Mons. Louis Mascarenhas, vescovo di Allahabad, ha raccontato ad AsiaNews: «sul posto, hanno gridato lo slogan “Ayodhya ki taiyyari hai, Kashi Mathura baki hai” (“Ayodhya è un’anteprima, Kashi e Mathura restano”)».
Esprimendo dolore e scoraggiamento anche per gli attacchi a missionari cristiani in Chhattisgarh e Orissa, mons. Mascarenhas ha sottolineato che «stiamo tristemente assistendo a una crescente intolleranza tra le varie comunità. Viviamo tutti come cittadini uguali di una nazione libera».

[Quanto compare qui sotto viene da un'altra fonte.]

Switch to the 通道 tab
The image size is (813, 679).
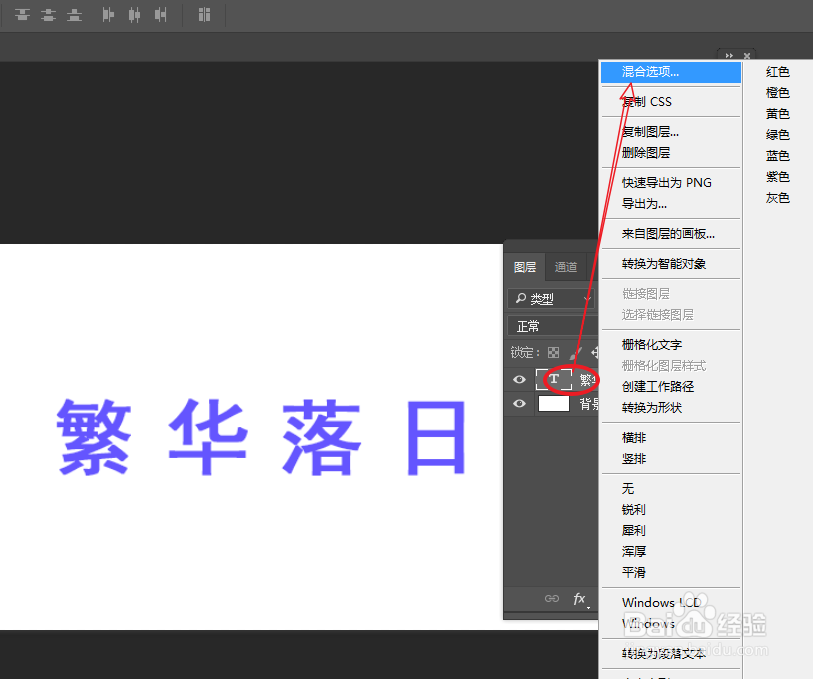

Sulla stessa linea, mons. Gerald Mathias, vescovo di Lucknow, ha espresso il suo dispiacere: «È così sfortunato e triste che una terra nota per la tolleranza si stia gradualmente ma sicuramente trasformando in una società intollerante». Il vescovo ha denunciato che «i fondamentalisti indù vanno in giro come giustizieri, disturbando le funzioni religiose, vandalizzando i luoghi di culto, minacciando e picchiando i fedeli, danneggiando le proprietà». Ha aggiunto che spesso la polizia «diventa spettatrice muta o collusa con i criminali e arresta persone innocenti senza alcuna prova delle accuse».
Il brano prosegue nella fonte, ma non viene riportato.